Short problem 1: In the passage on the Eve of St Aubrey event, rewrite everything from "The Eve of St" down to "libraries in the UK.", substituting "Reading Room" for "Dickens Library".
Short problem 2: From the records, transcribe everything from the line containing "Task: Go to the customer" down to the line containing "Go up one level", both lines included.

The Eve of St Aubrey brought together fifty Beardsleyites to celebrate his legacy. The setting for the congregation was the Grade 1 listed Mary Ward House, an Arts and Crafts architectural marvel at the heart of London’s Bloomsbury. The building opened its doors to the public in the year of Beardsley’s death. The event took place in Mary Ward’s Dickens Library, a stunning room with dark wood paneling and contrasting green tiles, which was one of the first public libraries in the UK.
The event was generously supported by the Lorraine Lim Postgraduate Prize, the Birkbeck Centre for Nineteenth-Century Studies and a donation by Simon Wilson. Liberal donations of Beardsley enthusiasts supported our relocation to Mary Ward House to avoid crossing the industrial action’s picket line at Birkbeck in support of the University College Union industrial action.

Entries shown:
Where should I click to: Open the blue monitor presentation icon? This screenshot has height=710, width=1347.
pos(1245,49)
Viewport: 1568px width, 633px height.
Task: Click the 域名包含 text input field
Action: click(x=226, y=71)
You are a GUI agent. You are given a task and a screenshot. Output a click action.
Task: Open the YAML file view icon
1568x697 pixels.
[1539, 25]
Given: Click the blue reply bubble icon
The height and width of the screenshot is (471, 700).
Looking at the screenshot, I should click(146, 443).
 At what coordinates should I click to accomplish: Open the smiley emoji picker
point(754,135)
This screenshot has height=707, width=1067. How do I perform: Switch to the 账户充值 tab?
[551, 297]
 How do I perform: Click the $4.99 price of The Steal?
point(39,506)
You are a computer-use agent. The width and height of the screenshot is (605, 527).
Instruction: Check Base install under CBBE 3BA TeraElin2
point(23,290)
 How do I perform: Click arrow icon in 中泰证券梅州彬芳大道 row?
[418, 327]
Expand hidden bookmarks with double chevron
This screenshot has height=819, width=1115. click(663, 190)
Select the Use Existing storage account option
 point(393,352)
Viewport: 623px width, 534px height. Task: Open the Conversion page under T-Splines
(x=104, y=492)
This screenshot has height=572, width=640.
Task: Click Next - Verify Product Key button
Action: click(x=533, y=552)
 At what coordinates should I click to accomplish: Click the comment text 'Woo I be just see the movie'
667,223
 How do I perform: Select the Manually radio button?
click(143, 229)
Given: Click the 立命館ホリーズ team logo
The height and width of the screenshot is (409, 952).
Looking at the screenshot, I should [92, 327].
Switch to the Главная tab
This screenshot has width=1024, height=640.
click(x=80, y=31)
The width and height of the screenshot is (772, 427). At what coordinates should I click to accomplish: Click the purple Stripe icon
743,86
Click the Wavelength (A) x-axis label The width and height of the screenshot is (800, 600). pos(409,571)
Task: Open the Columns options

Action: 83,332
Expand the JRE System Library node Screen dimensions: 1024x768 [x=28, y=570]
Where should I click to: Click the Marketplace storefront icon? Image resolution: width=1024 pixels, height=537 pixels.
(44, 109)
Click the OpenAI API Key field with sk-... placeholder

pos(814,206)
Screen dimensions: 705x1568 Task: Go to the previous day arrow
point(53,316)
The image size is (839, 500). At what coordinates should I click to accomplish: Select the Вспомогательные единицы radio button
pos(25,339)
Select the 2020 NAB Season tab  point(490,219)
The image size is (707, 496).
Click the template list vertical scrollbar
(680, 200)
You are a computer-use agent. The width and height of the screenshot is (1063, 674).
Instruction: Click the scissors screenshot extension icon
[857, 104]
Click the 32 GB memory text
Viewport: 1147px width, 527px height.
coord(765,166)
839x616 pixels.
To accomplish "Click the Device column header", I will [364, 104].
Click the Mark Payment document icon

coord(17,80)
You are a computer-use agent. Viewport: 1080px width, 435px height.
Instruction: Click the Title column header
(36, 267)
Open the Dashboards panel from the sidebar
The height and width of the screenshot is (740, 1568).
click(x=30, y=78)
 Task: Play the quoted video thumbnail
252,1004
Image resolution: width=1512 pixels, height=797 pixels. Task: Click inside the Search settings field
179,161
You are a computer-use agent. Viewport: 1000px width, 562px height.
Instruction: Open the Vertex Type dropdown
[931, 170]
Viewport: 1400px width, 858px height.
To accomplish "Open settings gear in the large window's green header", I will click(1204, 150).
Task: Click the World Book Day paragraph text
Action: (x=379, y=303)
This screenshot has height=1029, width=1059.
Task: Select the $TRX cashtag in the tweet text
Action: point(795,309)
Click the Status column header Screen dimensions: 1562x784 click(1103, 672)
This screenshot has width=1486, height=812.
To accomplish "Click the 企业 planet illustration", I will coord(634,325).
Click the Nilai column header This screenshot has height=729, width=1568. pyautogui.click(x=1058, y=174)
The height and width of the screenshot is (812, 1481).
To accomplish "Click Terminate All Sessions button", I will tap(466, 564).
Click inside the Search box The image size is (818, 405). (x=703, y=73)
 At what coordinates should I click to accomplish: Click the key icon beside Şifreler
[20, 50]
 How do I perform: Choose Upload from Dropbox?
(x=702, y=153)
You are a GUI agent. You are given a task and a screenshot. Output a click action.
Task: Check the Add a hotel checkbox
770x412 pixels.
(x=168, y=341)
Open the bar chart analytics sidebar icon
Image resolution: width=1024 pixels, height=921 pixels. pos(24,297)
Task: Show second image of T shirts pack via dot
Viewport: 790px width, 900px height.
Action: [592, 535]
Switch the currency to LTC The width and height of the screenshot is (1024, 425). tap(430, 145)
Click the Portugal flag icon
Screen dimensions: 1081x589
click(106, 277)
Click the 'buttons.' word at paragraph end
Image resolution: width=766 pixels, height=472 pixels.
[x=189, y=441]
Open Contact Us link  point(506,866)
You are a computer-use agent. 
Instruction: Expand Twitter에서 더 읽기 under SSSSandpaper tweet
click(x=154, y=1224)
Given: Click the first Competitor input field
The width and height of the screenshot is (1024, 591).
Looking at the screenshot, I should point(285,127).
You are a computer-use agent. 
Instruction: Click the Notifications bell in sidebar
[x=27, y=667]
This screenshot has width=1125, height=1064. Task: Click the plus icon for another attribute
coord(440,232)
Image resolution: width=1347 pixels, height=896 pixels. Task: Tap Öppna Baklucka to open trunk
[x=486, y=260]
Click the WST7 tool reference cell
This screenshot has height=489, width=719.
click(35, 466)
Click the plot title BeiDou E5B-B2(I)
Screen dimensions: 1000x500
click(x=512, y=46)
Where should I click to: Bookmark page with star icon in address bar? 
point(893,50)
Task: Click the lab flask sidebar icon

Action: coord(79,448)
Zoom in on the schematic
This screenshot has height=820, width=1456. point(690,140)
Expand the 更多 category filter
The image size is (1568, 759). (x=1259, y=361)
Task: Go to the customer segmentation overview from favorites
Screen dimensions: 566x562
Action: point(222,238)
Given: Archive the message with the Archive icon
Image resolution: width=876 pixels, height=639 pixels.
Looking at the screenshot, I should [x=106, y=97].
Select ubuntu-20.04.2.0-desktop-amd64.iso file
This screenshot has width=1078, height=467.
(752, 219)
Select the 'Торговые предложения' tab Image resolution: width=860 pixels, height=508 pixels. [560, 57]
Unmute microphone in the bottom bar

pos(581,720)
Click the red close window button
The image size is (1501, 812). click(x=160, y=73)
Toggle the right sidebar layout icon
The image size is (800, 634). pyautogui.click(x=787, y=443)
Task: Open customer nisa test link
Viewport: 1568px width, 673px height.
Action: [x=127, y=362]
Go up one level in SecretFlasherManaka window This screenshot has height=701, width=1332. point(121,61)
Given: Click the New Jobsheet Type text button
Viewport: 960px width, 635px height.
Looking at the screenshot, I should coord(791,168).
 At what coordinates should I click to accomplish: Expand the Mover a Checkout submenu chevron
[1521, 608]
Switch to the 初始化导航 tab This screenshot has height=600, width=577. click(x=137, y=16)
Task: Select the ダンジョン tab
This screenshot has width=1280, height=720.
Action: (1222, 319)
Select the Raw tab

Task solution 1:
The Eve of St Aubrey brought together fifty Beardsleyites to celebrate his legacy. The setting for the congregation was the Grade 1 listed Mary Ward House, an Arts and Crafts architectural marvel at the heart of London’s Bloomsbury. The building opened its doors to the public in the year of Beardsley’s death. The event took place in Mary Ward’s Reading Room, a stunning room with dark wood paneling and contrasting green tiles, which was one of the first public libraries in the UK.

Task solution 2:
Task: Go to the customer segmentation overview from favorites
Screen dimensions: 566x562
Action: point(222,238)
Given: Archive the message with the Archive icon
Image resolution: width=876 pixels, height=639 pixels.
Looking at the screenshot, I should [x=106, y=97].
Select ubuntu-20.04.2.0-desktop-amd64.iso file
This screenshot has width=1078, height=467.
(752, 219)
Select the 'Торговые предложения' tab Image resolution: width=860 pixels, height=508 pixels. [560, 57]
Unmute microphone in the bottom bar

pos(581,720)
Click the red close window button
The image size is (1501, 812). click(x=160, y=73)
Toggle the right sidebar layout icon
The image size is (800, 634). pyautogui.click(x=787, y=443)
Task: Open customer nisa test link
Viewport: 1568px width, 673px height.
Action: [x=127, y=362]
Go up one level in SecretFlasherManaka window This screenshot has height=701, width=1332. point(121,61)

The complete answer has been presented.